I would suggest a processor programmed to read the specific sensor setup on a particular engine, and using an accurate crank position predictor, generate a standardized signal that is easy/practical to decode.

I have run through many ideas for a standard signal. It's tough, because a good standard should use as few I/O lines as possible, have a short synch time, have good resolution for angle-based events, and also have phase info for COP and sequential injection. It also needs to have capability to be generated/interpreted as either wasted spark or COP for fast startup and flexibility.

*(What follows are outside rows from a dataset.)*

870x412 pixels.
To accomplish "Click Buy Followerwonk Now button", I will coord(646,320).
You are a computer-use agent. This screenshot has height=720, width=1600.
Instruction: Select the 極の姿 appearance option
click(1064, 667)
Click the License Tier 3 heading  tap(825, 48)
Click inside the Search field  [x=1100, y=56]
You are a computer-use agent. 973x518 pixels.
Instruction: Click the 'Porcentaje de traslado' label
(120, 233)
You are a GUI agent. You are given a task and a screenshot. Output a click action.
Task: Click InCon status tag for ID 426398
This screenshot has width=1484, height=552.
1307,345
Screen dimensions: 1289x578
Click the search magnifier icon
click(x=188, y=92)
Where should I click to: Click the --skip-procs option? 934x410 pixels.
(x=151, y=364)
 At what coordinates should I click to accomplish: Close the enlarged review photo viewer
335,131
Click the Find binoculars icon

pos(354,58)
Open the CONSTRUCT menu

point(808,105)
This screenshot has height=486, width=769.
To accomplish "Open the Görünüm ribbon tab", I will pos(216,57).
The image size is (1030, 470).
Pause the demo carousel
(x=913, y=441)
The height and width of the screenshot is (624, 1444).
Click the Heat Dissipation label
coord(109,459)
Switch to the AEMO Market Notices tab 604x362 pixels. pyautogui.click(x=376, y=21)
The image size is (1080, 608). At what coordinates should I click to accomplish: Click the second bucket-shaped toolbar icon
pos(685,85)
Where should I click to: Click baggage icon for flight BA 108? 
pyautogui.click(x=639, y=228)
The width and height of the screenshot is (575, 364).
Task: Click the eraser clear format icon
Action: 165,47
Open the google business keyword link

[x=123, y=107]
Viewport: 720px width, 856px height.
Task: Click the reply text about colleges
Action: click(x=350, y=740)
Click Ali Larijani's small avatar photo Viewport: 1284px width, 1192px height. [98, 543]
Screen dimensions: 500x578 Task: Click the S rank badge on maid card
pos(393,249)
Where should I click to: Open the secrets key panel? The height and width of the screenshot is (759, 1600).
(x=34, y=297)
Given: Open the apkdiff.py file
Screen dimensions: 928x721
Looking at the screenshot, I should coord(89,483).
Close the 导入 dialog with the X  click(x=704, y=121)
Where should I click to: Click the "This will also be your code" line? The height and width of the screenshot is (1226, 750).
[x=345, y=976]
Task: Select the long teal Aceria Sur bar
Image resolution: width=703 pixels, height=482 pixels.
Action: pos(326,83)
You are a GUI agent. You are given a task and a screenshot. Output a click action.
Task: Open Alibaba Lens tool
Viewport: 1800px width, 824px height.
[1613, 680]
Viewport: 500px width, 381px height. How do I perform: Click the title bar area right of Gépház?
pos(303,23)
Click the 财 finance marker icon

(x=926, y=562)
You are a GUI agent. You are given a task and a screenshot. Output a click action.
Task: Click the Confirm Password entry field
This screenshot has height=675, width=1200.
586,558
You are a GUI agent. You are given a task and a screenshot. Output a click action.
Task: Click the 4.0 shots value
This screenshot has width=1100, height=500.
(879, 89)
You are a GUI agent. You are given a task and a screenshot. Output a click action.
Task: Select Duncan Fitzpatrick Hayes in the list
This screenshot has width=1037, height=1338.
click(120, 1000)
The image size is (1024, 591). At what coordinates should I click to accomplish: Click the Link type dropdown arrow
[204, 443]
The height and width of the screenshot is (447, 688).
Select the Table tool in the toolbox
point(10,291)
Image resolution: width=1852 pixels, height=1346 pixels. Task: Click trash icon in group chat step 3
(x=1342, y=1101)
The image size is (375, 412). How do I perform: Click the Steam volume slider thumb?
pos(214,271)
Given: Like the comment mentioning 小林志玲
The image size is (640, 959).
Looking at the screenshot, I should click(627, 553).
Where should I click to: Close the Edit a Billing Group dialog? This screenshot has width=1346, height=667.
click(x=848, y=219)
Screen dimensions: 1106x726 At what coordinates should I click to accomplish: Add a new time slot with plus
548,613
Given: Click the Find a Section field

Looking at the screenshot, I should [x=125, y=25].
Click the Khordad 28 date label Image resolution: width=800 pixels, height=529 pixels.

Some ideas I came up with were:

(a) 5-bit Gray Code cylinder ID/cylinder TDC bus (up to 32 transitions per cycle (16 cyl engine), doubled the transitions up so it can be used properly with odd numbers of cylinders)

(b) composite tach/phase/highres bus similar to Nissan CAS/GM Optispark

I like the Gray Code idea because it can contain both ID and timing info in a single signal. The main drawback I can see is it wont fail over to wasted spark easily. And the fact that I don't know if there are pure Gray code sets to deal with all of the cylinder combos yet. Odd fire might be a bit tricky too, unless two buses are used.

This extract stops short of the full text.